%%
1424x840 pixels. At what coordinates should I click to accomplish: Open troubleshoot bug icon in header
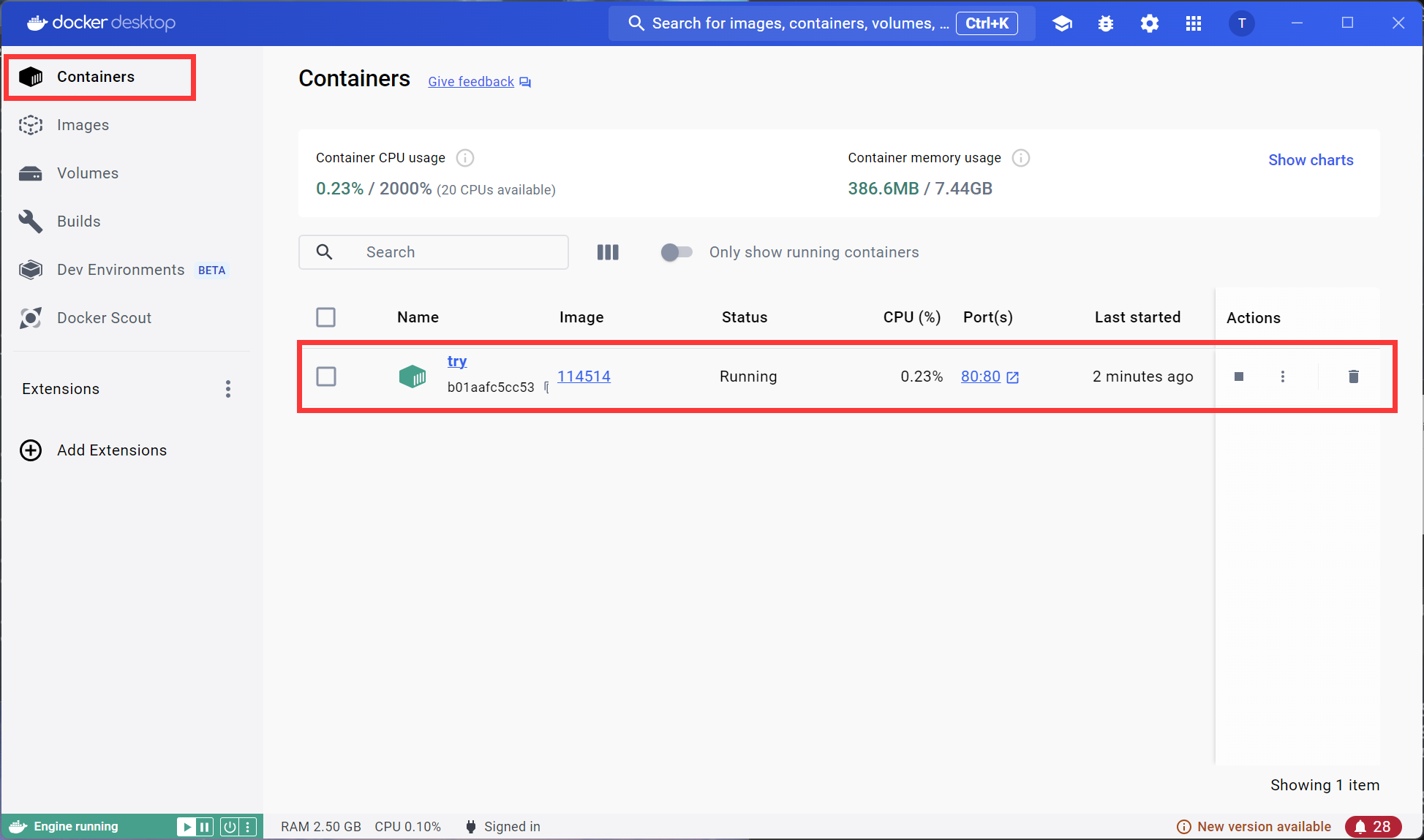pos(1106,23)
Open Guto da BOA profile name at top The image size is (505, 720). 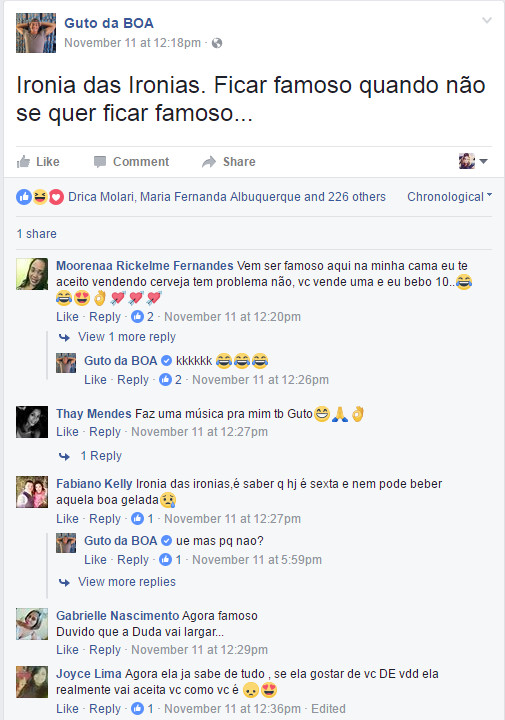pos(109,23)
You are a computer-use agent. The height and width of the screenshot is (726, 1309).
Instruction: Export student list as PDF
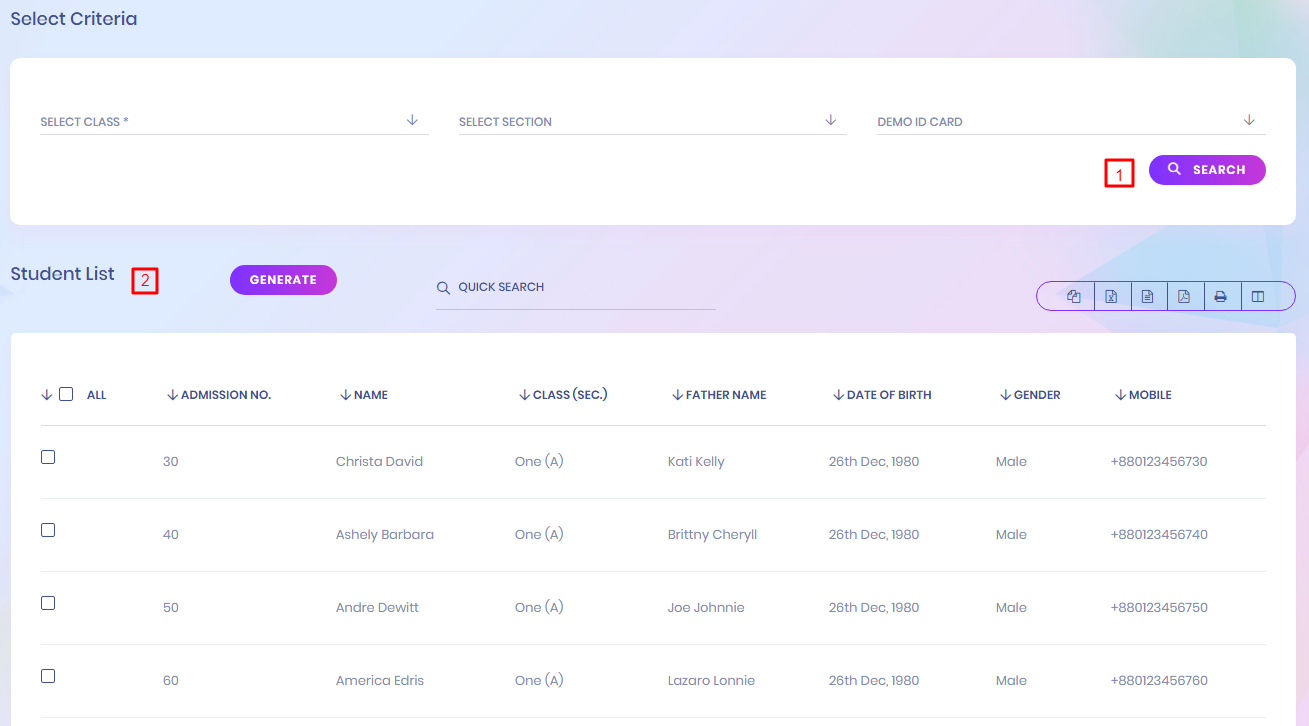tap(1184, 296)
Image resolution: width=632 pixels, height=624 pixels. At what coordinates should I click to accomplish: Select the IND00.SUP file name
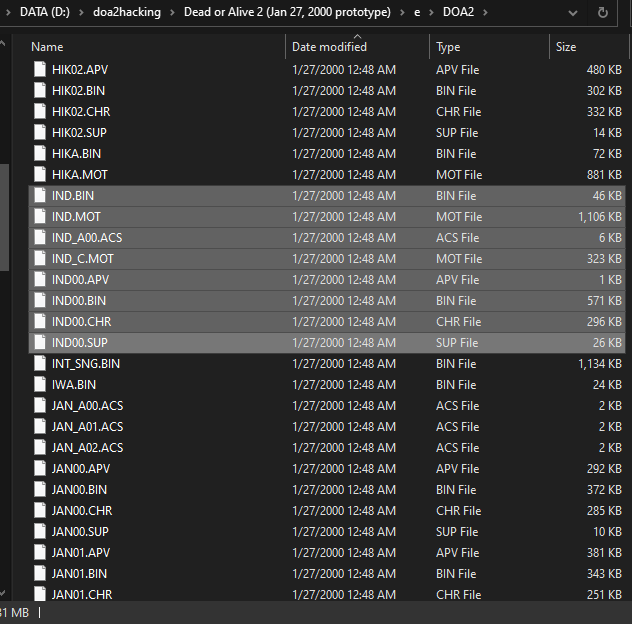(x=80, y=343)
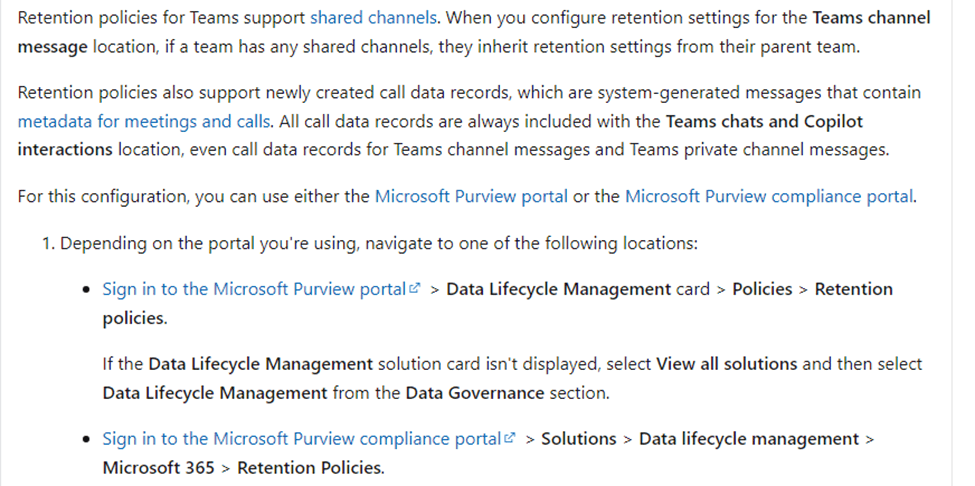Screen dimensions: 975x486
Task: Click the bold Policies text in the first bullet
Action: point(762,289)
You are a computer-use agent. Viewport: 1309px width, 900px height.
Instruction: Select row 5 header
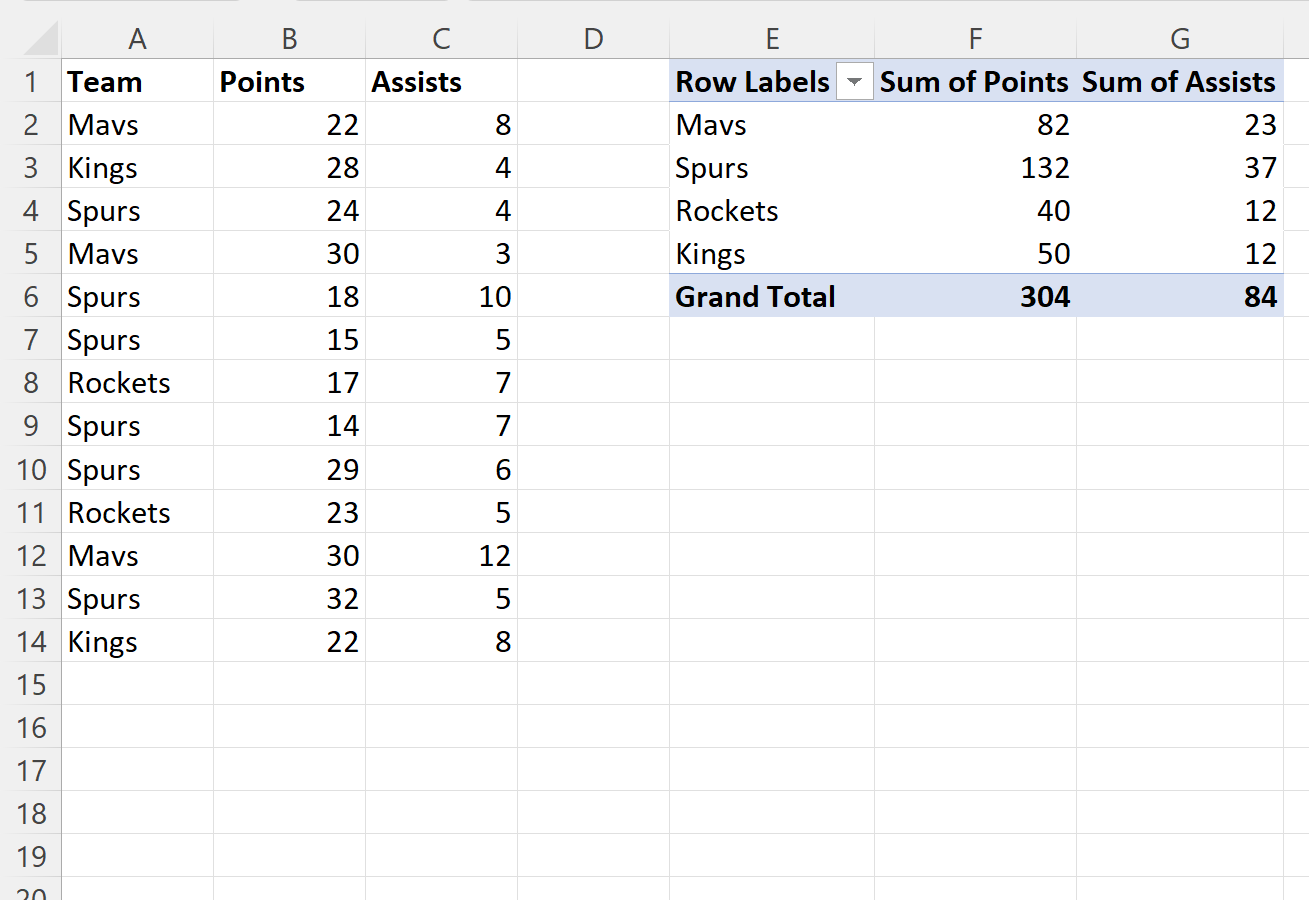pos(33,253)
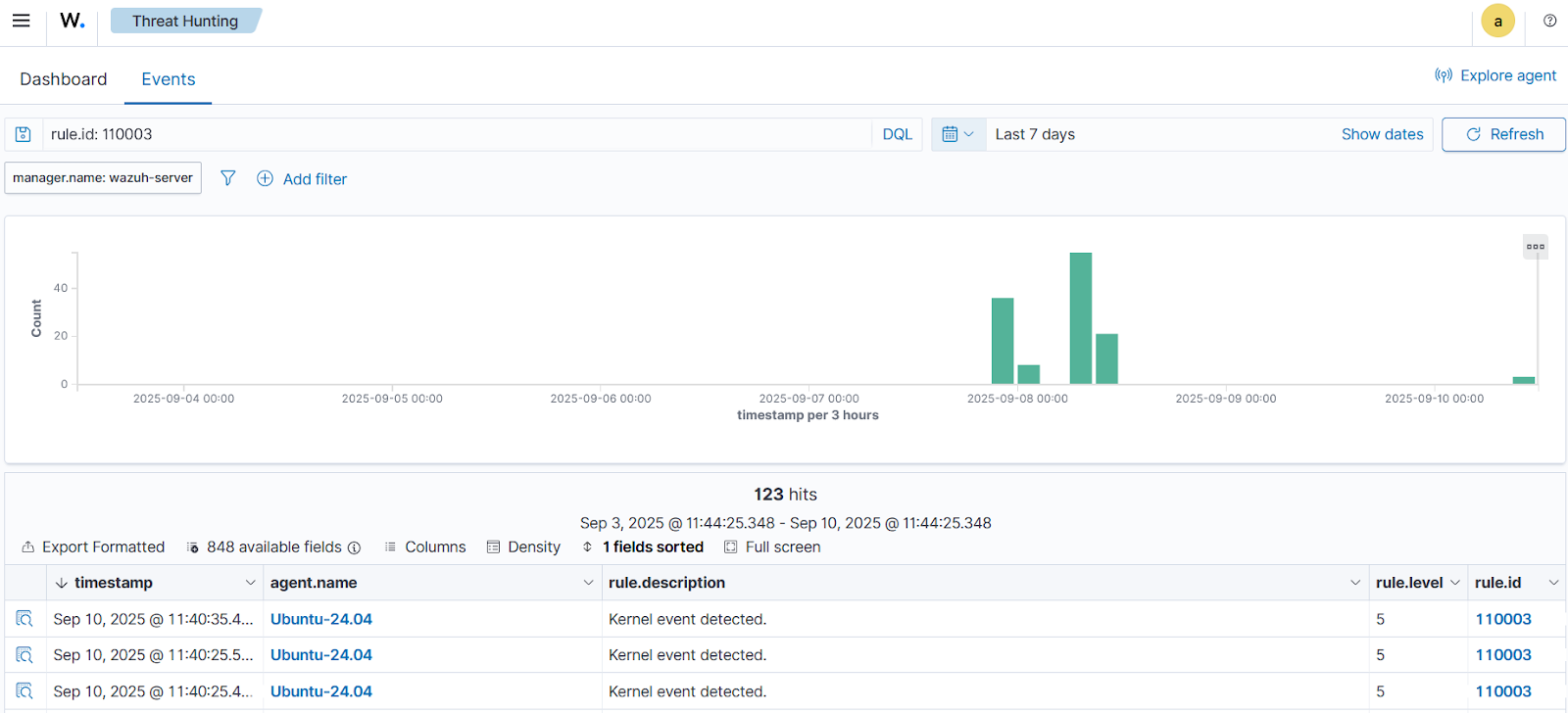
Task: Toggle sort direction on timestamp column
Action: coord(62,583)
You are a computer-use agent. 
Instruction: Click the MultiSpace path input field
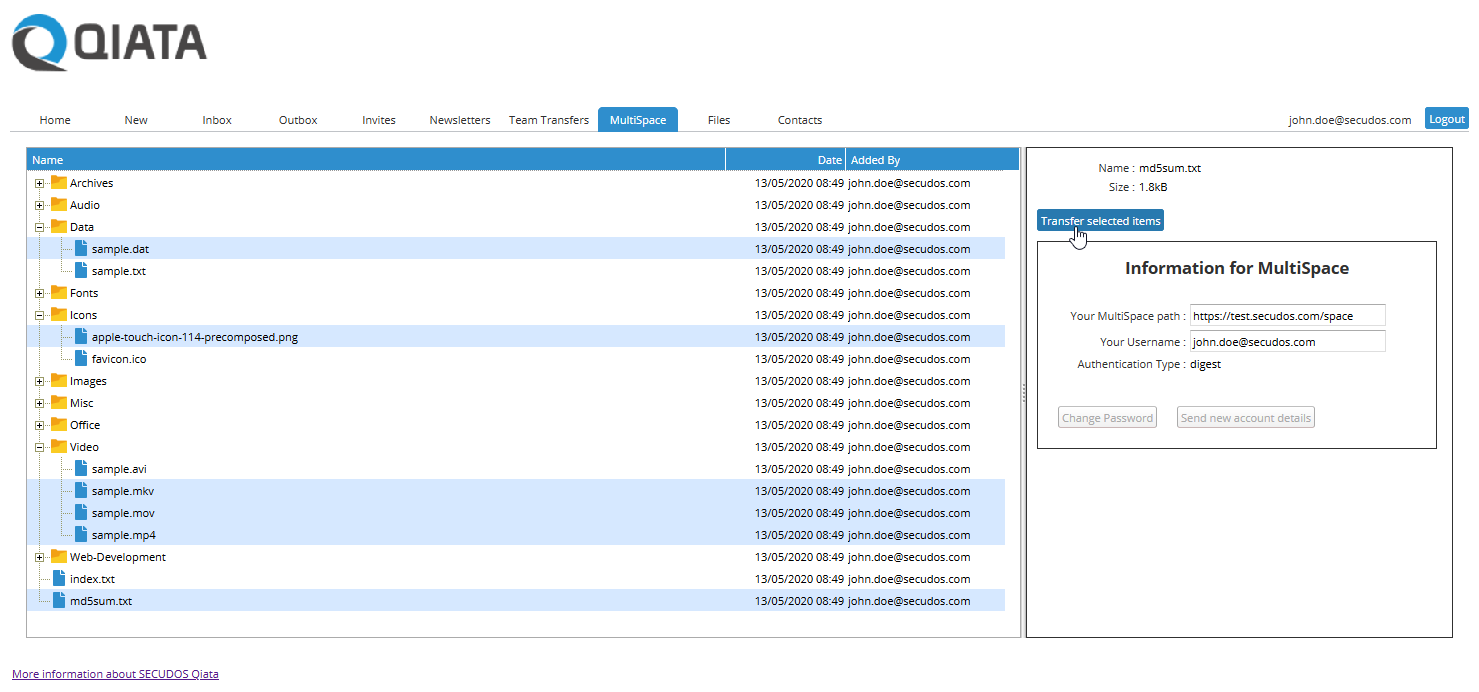[x=1287, y=316]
%%
■ **Task description**
List each line of the material above that contains the string "Select". Treat the match as case-sensitive.

■ **Solution to this task**
Image resolution: width=632 pixels, height=624 pixels. At what coordinates should I click to accomplish: Select the IND00.SUP file name
Instruction: Select row 5 header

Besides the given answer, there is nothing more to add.